Standing Room Only


Taxidermied cat on wooden drum

80,5 x 40 x 40 cm

Curled up in a ball, a ginger cat sleeps peacefully—in reality, it is stuffed—on a djembe, an African percussion instrument composed of a wooden barrel in the shape of a chalice and a skin stretched by a bundle of cords. The result is a striking, ambiguous image that is both familiar and radical. Created in 1996, Standing Room Only is a perfect example of the way David Hammons constantly explores the association of objects, their connotations, the play of words, their polysemy—often linked to African-American history and culture.

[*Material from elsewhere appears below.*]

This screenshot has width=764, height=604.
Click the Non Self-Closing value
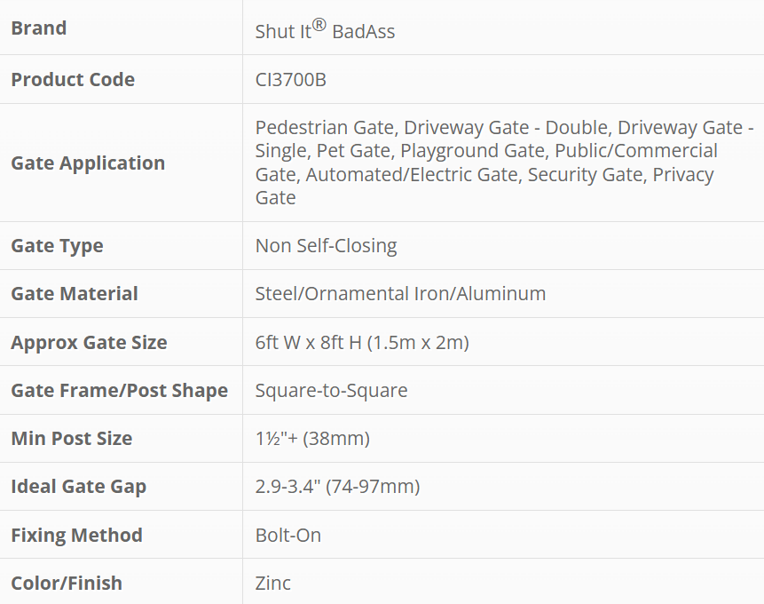326,246
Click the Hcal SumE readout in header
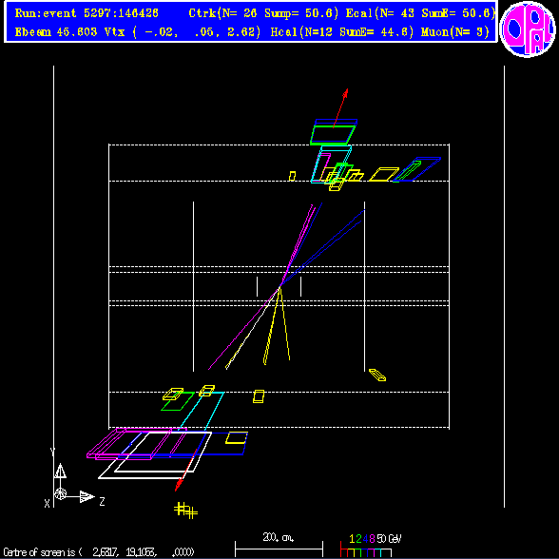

Here, it is the figure of the cat, the alley cat, the musician from the street with whom jazzmen identify, and the protective presence of this instrument-root which dives into the African origins of jazz, the struggles and the voices that it embodies.

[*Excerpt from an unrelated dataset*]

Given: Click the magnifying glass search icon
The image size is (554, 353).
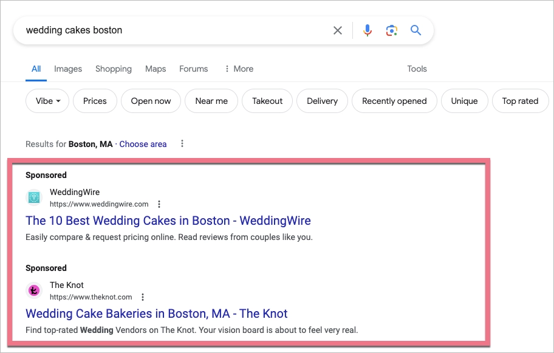Looking at the screenshot, I should click(416, 30).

David Hammons's work is as much a part of the Western art tradition as it is of the continuity and revelation of his African-American culture and identity. Using a variety of practices—body prints, performances, installations—Hammons excels above all in the art of assemblage, a strong and radical gesture through which he establishes conversations, brings people together, creates tension and attention.

This work was presented for the first time in 2021 by the Pinault Collection in the inaugural exhibition of the Bourse de Commerce, entitled "Ouverture".